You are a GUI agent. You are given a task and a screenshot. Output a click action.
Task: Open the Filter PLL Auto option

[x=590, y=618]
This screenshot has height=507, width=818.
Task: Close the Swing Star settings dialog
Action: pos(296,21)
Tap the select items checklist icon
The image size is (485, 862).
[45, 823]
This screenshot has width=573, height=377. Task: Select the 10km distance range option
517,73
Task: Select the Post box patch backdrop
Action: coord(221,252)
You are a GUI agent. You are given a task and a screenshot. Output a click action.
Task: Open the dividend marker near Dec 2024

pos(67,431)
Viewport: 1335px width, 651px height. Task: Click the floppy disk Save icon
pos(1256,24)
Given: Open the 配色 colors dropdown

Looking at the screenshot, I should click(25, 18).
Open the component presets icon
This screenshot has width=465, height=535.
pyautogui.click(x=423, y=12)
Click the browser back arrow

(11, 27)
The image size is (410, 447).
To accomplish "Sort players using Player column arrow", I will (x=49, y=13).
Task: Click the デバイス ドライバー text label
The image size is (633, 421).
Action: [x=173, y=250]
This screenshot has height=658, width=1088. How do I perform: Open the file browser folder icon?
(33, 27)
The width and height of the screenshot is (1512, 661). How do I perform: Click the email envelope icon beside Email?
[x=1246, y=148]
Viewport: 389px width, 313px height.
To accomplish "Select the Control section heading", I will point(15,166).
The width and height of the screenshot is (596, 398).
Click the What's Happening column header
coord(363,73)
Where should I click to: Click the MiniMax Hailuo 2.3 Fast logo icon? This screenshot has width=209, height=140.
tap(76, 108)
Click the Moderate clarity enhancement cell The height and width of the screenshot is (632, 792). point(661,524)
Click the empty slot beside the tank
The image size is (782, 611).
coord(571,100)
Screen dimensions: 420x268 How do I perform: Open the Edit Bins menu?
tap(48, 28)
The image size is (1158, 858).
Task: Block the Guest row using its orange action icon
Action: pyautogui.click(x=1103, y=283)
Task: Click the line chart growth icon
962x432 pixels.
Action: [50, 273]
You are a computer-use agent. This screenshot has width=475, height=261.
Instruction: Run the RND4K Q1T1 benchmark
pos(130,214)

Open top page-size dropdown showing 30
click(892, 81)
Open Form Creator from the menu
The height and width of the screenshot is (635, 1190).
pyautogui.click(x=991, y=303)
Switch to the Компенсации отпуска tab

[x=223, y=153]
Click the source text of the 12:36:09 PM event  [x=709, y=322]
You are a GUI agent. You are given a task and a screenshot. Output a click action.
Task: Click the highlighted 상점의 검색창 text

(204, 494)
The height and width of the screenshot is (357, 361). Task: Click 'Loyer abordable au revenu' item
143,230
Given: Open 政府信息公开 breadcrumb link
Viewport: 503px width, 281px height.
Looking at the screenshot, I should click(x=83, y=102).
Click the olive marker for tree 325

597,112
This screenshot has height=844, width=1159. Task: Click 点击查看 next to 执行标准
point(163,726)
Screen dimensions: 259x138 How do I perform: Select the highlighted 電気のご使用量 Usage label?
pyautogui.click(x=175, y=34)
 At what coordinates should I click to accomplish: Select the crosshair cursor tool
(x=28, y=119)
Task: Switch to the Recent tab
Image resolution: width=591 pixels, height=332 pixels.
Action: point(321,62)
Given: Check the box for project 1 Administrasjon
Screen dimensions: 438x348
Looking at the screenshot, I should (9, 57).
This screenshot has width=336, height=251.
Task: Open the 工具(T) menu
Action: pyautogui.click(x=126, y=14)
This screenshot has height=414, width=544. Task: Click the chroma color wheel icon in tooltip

• • • • • • •

**PROBLEM TO WORK ON**
When you reach the line with "Task: Click the デバイス ドライバー text label" in the records above, start writing out lines exactly, and stop once the line with "Given: Open 政府信息公开 breadcrumb link" has been written; include nothing else.

**RESULT OF THIS EXERCISE**
Task: Click the デバイス ドライバー text label
The image size is (633, 421).
Action: [x=173, y=250]
This screenshot has height=658, width=1088. How do I perform: Open the file browser folder icon?
(33, 27)
The width and height of the screenshot is (1512, 661). How do I perform: Click the email envelope icon beside Email?
[x=1246, y=148]
Viewport: 389px width, 313px height.
To accomplish "Select the Control section heading", I will point(15,166).
The width and height of the screenshot is (596, 398).
Click the What's Happening column header
coord(363,73)
Where should I click to: Click the MiniMax Hailuo 2.3 Fast logo icon? This screenshot has width=209, height=140.
tap(76, 108)
Click the Moderate clarity enhancement cell The height and width of the screenshot is (632, 792). point(661,524)
Click the empty slot beside the tank
The image size is (782, 611).
coord(571,100)
Screen dimensions: 420x268 How do I perform: Open the Edit Bins menu?
tap(48, 28)
The image size is (1158, 858).
Task: Block the Guest row using its orange action icon
Action: pyautogui.click(x=1103, y=283)
Task: Click the line chart growth icon
962x432 pixels.
Action: [50, 273]
You are a computer-use agent. This screenshot has width=475, height=261.
Instruction: Run the RND4K Q1T1 benchmark
pos(130,214)

Open top page-size dropdown showing 30
click(892, 81)
Open Form Creator from the menu
The height and width of the screenshot is (635, 1190).
pyautogui.click(x=991, y=303)
Switch to the Компенсации отпуска tab

[x=223, y=153]
Click the source text of the 12:36:09 PM event  [x=709, y=322]
You are a GUI agent. You are given a task and a screenshot. Output a click action.
Task: Click the highlighted 상점의 검색창 text

(204, 494)
The height and width of the screenshot is (357, 361). Task: Click 'Loyer abordable au revenu' item
143,230
Given: Open 政府信息公开 breadcrumb link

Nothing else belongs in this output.